Meade’s short note to his wife, written on May 2, is laced with unintentional irony. Indeed, as he noted, some Union officers did believe that the Confederates were evacuating their positions while the Army of the Potomac waited in the Wilderness around Chancellorsville. However, the rebels they saw moving off in the distance, glimpsed through a gap in the trees, were actually the men under General Thomas “Stonewall” Jackson, making a 17-mile march on their way to fall on the unsuspecting Union right. As I write in Searching for George Gordon Meade: The Forgotten Victor of Gettysburg:

“Lee and Jackson intended to end the Union swaggering, and the battlefield’s driving tour takes me to the Lee-Jackson Bivouac, the place where they determined how they would do it. This quiet spot in the woods at the intersection of the Old Plank and Furnace Roads is holy ground in Southern Civil War lore. On the night of May 1 Lee and Jackson met here to plot the destruction of Joe Hooker’s army. As they consulted their maps and talked with their scouts, they realized the Federals appeared vulnerable on their right, where Howard’s XI Corps rested with its flank “in the air,” meaning it had no solid anchor. All Howard had shielding the right of the Union line was the thick, tangled forest of the Wilderness. Howard thought this was protection enough, but Lee and Jackson, sitting on cracker boxes as they talked into the night, believed otherwise.

“Lee never lacked audacity, and the plan he hatched on the night of May 1 may have been his most audacious move yet. Although badly outnumbered, and with part of his army still confronting Sedgwick behind Fredericksburg, he decided to divide his army even more by sending Jackson and thirty thousand men on a wide swing against the Union right while he remained in place only about fifteen thousand men to distract the rest of the Federals.

“Jackson set out the next morning, his long column of men marching four abreast down narrow trails through the forest. The line stretched for almost ten miles–two hours after the head of the column began marching the tail end had yet to move. It was a huge, gray-clad, and tattered serpent snaking through the Virginia woods, making slow but steady progress to pounce on unsuspecting prey. At the ironworks of Catharine Furnace, of which only a single chimney remains today, the column veered south on its roundabout course. Once it reached the Brock Road it turned north, heading for the Plank Road and the unsuspecting men of the XI Corps.

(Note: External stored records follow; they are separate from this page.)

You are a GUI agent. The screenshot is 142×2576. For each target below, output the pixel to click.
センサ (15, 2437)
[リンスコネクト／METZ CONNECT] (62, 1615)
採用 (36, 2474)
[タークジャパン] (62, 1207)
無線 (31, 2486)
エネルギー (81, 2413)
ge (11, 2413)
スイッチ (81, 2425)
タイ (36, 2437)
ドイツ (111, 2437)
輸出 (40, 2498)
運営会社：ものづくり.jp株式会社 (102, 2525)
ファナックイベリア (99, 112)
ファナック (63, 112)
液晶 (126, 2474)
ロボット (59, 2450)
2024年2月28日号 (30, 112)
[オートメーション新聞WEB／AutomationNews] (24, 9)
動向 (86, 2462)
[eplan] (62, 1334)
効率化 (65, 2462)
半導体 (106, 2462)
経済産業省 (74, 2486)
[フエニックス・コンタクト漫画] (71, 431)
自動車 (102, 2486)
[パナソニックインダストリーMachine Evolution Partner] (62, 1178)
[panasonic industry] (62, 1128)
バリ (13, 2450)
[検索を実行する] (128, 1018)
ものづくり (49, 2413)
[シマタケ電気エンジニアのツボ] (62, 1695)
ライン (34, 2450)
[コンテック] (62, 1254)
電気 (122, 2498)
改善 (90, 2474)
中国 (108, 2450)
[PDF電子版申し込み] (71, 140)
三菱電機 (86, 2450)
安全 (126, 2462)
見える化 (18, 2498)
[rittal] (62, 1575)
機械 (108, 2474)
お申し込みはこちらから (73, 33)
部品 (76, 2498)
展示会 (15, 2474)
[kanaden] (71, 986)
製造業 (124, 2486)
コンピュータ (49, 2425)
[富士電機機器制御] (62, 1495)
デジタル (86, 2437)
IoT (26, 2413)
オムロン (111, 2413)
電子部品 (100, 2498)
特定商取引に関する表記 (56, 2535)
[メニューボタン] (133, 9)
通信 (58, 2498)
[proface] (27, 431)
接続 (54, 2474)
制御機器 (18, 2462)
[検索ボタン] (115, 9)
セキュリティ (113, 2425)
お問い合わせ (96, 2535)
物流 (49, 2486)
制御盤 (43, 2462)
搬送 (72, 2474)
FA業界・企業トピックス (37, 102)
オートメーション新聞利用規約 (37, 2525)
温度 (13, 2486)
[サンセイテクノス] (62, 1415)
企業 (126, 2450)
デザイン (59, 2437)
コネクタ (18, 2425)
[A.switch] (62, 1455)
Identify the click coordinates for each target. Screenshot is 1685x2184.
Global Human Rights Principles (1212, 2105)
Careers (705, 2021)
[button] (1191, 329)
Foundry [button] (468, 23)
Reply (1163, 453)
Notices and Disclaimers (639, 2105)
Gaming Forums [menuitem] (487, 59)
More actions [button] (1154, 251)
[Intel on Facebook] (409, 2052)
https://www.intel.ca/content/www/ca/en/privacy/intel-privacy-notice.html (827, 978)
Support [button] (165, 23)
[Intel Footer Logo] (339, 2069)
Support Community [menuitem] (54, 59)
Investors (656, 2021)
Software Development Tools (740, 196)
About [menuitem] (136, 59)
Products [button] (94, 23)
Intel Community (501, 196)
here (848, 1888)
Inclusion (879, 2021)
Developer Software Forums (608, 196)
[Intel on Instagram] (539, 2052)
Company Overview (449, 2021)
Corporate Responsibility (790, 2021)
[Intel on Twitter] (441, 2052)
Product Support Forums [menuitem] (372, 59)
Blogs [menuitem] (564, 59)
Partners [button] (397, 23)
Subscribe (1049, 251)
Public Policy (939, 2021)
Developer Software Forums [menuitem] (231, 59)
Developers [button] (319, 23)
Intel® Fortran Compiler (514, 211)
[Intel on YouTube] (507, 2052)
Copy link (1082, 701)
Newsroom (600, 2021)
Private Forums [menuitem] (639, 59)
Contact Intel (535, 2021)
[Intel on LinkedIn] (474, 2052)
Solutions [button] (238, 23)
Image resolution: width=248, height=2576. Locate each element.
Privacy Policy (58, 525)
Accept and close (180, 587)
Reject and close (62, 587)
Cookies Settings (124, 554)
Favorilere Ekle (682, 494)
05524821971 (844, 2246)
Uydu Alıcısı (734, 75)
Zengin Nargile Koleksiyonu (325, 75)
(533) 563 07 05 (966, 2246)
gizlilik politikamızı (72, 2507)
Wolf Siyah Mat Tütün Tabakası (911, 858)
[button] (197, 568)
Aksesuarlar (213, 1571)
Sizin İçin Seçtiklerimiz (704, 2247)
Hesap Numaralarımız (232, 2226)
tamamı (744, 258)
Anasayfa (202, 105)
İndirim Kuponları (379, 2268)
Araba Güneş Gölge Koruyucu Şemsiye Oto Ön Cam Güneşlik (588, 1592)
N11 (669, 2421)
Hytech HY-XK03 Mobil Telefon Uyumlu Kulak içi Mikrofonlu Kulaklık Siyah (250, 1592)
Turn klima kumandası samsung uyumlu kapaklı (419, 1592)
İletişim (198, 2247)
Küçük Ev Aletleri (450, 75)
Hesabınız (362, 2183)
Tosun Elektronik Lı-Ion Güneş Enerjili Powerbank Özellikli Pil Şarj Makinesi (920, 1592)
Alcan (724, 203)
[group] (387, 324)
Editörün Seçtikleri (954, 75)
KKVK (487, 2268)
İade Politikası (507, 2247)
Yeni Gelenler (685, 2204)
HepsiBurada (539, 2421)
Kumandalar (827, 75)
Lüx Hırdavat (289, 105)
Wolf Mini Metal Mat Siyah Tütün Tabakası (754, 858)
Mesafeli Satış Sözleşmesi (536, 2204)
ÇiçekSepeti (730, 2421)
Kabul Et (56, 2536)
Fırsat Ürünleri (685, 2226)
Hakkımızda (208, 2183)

“Jackson’s movement did not remain a secret from Hooker’s army, though. The marching troops were clearly visible off in the distance as they passed a clearing. Union artillery took the opportunity to send some shells their way. Hooker sent a message to Howard and Slocum. ‘We have good reason to suppose that the enemy is moving to our right,’ it warned. ‘Please advance your pickets for purposes of observation as far as may be safe, in order to obtain timely information of their approach.’ He warned Howard that he was not in position to withstand a flank attack. In response Howard did pretty much nothing.”

Meade’s short note, written from a then-quiet battlefield, is his last communication home before the Battle of Chancellorsville began in earnest.

We have had no great fighting as yet, though Sykes’s division, of my corps, had quite a skirmish yesterday. It is doubtful what the enemy are going to do, but many believe they are evacuating.

Meade’s letter taken from The Life and Letters of George Gordon Meade, Major-General United States Army, Vol. 1, (New York: Charles Scribner’s Sons, 1913), pp. 370. Available via Google Books.